04/06/2024

Pour apprécier si la nouvelle affectation d’un salarié constitue (i) une simple modification de ses conditions de travail relevant du pouvoir de direction de l’employeur ou (ii) une modification de son contrat de travail nécessitant l’accord préalable du salarié, les juges apprécient l’identité du secteur géographique à partir de différents critères :

  • l’identité du bassin d’emploi ;
  • la distance entre les deux lieux de travail et leur desserte par les transports en communs ;
  • le réseau routier et les conditions de circulation.

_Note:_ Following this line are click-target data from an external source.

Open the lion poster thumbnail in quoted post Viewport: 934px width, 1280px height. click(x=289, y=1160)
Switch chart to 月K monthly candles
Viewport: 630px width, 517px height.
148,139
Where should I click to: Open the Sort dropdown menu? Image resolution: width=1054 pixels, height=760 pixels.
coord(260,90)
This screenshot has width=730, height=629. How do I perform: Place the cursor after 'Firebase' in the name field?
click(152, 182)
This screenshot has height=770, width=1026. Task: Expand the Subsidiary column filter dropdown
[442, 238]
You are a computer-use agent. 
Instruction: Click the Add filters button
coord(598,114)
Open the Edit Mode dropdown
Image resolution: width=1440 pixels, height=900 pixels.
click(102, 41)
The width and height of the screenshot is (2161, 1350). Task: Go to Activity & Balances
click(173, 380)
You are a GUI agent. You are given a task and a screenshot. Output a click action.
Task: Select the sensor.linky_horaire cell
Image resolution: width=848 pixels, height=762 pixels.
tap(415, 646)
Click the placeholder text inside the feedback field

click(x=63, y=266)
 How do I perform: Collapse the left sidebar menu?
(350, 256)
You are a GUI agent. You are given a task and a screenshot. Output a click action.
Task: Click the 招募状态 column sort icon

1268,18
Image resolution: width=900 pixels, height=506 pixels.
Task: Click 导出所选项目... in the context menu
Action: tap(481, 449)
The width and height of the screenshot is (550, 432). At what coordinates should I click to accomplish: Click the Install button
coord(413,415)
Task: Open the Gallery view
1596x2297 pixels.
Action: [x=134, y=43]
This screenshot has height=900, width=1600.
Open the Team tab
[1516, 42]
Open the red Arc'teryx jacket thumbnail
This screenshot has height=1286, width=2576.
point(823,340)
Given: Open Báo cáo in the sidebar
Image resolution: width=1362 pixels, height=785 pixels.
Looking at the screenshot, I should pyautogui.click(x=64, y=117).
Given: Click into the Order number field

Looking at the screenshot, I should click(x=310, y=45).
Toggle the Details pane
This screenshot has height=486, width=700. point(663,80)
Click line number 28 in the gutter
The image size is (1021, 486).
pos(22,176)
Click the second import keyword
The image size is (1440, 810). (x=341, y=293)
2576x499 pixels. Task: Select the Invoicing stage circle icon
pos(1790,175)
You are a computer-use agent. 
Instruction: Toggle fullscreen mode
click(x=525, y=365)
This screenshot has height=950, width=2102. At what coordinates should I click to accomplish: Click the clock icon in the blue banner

Dans sa décision du 24 janvier 2024, la Cour de cassation vient ajouter un nouveau critère permettant de déterminer si la nouvelle affectation du salarié constitue une modification de son contrat de travail nécessitant son accord préalable, à savoir la fatigue et les frais supplémentaires engendrés par l’utilisation du véhicule personnel.

Dans cette affaire, bien que les deux lieux de travail n’étaient distants que de 35 km et que le trajet entre les deux sites ne représentait que 36 minutes en voiture par de grands axes routiers, la Cour a estimé que l’utilisation par la salariée de son véhicule personnel engendrait pour elle de nouvelles contraintes en matière de fatigue et de frais financiers supplémentaires, lesquelles modifiaient ainsi son contrat de travail.

Par conséquent, l’employeur avait commis une faute contractuelle en imposant le nouveau lieu d’affectation à la salariée sans son accord préalable et ne pouvait pas lui reprocher son refus d’intégrer ce site.